C’è una domanda che chiunque voglia aprire un blog di viaggi oggi dovrebbe farsi prima ancora di comprare il dominio: perché qualcuno dovrebbe leggere me, quando può chiedere a ChatGPT “cosa vedere a Lisbona in tre giorni” e ricevere un itinerario in dieci secondi?
Sembra una domanda scoraggiante. In realtà è la migliore notizia possibile per chi parte adesso, perché contiene già la risposta su come costruire un progetto che funzioni. Le AI generative sanno riassumere quello che è già stato scritto. Non sanno che il traghetto per Procida delle 7:40 viene soppresso ogni volta che c’è vento di libeccio, che il ristorante consigliato da tutte le guide ha cambiato gestione a marzo, che quella spiaggia “nascosta” ormai richiede prenotazione online da giugno a settembre.

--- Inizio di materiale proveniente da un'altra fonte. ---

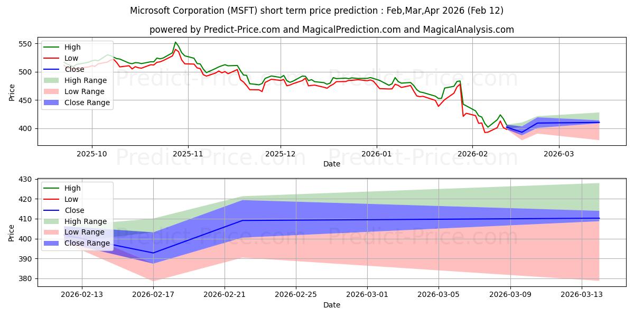Viewport: 634px width, 317px height.
Task: Click the 2026-02-17 date tick on bottom chart
Action: (153, 295)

La conoscenza diretta, verificata, datata e firmata è diventata la materia prima più preziosa del web. E un blog di viaggi, se progettato bene, è esattamente la macchina che la produce.
Questa guida copre tutto il percorso: la progettazione strategica, la creazione tecnica, il piano editoriale, la scrittura, la visibilità su Google e sulle AI, la monetizzazione.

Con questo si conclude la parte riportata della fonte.